# Sweet potato & ham casserole



## Zhizara (Sep 5, 2014)

I love sweet potatoes and they are good for my diabetes.  The ham I like is Jenny-O turkey ham.

I found this recipe that seems close to what I want:

http://www.google.com/url?sa=t&rct=j&q=&esrc=s&source=web&cd=1&cad=rja&uact=8&ved=0CCAQFjAA&url=http%3A%2F%2Fabc.go.com%2Fshows%2Fthe-chew%2Frecipes%2Fsweet-potato-ham-casserole-michael-symon&ei=uZMJVJ7NDNK4ogSDuIG4Dg&usg=AFQjCNF2BXIybHF4R91ELQkkp6wL4YbLpQ&bvm=bv.74649129,d.cGU

Unfortunately, I can't find (or afford) Gruyere, and Rosemary makes my blood pressure skyrocket.

What would would you recommend as a substitute for rosemary and Gruyere?


----------



## Addie (Sep 5, 2014)

Zhizara said:


> I love sweet potatoes and they are good for my diabetes.  The ham I like is Jenny-O turkey ham.
> 
> I found this recipe that seems close to what I want:
> 
> ...



What about a Swiss Cheese? It has a nice melting point and a distinct favor.


----------



## Zhizara (Sep 5, 2014)

I love Swiss, but lately it doesn't seem to have much flavor.  That's not a bad idea though.  

The original recipe I wanted to make was sliced white potatoes alternated with slices of ham with a cheddar topping.

Unfortunately with the diabetes, white potatoes aren't an option.  I love sweet potatoes and they are okay in my diet, but I just can't seen to imagine what would make this dish come together.

I like the spices you suggested, but something seems missing,  Cheese?? Maybe.  I do have some Asiage, but it's  pretty strong.  What do you think?


----------



## Addie (Sep 5, 2014)

Zhizara said:


> I love Swiss, but lately it doesn't seem to have much flavor.  That's not a bad idea though.
> 
> The original recipe I wanted to make was sliced white potatoes alternated with slices of ham with a cheddar topping.
> 
> ...



For me, I want to taste the sweet potato.
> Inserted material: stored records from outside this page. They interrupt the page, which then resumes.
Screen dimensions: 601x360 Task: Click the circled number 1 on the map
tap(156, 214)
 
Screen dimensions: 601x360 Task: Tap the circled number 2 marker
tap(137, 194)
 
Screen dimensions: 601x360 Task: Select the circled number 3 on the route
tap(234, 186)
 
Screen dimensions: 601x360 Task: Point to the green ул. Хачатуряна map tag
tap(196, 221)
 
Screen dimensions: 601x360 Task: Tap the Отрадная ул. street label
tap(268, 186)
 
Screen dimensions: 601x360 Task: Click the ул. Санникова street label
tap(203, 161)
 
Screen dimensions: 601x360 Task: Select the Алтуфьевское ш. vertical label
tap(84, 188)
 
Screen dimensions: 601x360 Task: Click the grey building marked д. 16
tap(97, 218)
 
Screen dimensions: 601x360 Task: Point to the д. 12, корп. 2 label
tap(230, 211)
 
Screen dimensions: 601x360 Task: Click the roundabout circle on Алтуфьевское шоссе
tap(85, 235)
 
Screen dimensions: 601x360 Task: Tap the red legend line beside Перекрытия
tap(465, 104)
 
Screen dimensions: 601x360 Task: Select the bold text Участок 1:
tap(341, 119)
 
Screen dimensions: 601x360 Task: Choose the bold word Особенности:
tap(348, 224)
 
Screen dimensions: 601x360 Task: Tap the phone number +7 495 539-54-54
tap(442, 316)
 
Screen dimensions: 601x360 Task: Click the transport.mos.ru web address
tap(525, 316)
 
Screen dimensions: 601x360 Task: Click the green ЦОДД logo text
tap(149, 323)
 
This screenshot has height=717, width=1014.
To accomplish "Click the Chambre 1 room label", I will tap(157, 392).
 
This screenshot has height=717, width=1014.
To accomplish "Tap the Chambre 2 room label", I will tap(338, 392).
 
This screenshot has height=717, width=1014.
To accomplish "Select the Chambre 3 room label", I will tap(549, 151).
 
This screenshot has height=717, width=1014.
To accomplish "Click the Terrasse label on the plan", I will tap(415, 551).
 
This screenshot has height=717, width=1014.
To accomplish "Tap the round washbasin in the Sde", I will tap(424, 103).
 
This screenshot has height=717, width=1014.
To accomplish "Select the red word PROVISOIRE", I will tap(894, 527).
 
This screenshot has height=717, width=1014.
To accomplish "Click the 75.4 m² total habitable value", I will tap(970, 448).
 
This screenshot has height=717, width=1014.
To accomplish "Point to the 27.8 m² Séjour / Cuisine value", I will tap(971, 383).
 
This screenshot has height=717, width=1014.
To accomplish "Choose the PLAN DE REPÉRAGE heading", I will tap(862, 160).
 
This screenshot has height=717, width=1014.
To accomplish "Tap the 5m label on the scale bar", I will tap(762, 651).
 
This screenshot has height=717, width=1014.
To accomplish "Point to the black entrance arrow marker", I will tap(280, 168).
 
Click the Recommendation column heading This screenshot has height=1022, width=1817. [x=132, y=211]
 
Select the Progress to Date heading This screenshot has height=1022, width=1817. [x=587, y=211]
So I wouldn't want a cheese that is so strong that it would hide the potato.


----------



## CraigC (Sep 5, 2014)

If you are making the dish by alternating layers, thin slices of onion and fennel would add to the flavor, IMO.


----------



## Aunt Bea (Sep 5, 2014)

This sounds good!

I would leave out the rosemary and not worry about adding anything else.

For a mild melting cheese I would look at plain old American processed cheese (not cheese food) or muenster cheese.

You could also go in a different direction and use some taco blend shredded cheese with cumin and or chili powder for the spices.

This would be a once in a while treat for me.  If I have more than a cup of sweet potato my blood sugar would go out of sight.  I usually stick with half of a small baked sweet potato, butter, S&P and a little sprinkle of nutmeg.


----------



## GotGarlic (Sep 5, 2014)

You could replace the rosemary with a teaspoon of fresh thyme (I think 2 tbsp. rosemary is way too much anyway) and do half Asiago and half mozzarella or Monterey Jack for the cheese.

Have you thought about using Yukon Gold potatoes? Sweet potatoes have 115 calories and 8.7 grams of sugar per serving, while Yukon Gold potatoes have 50 calories and 1 gram of sugar per serving. I use Yukon Golds quite a lot.


----------



## Zhizara (Sep 5, 2014)

Now that I think about it, I think I'll skip adding any cheese.  Somehow it just doesn't fit my idea of the taste.

Thanks, GG  thyme it is.


----------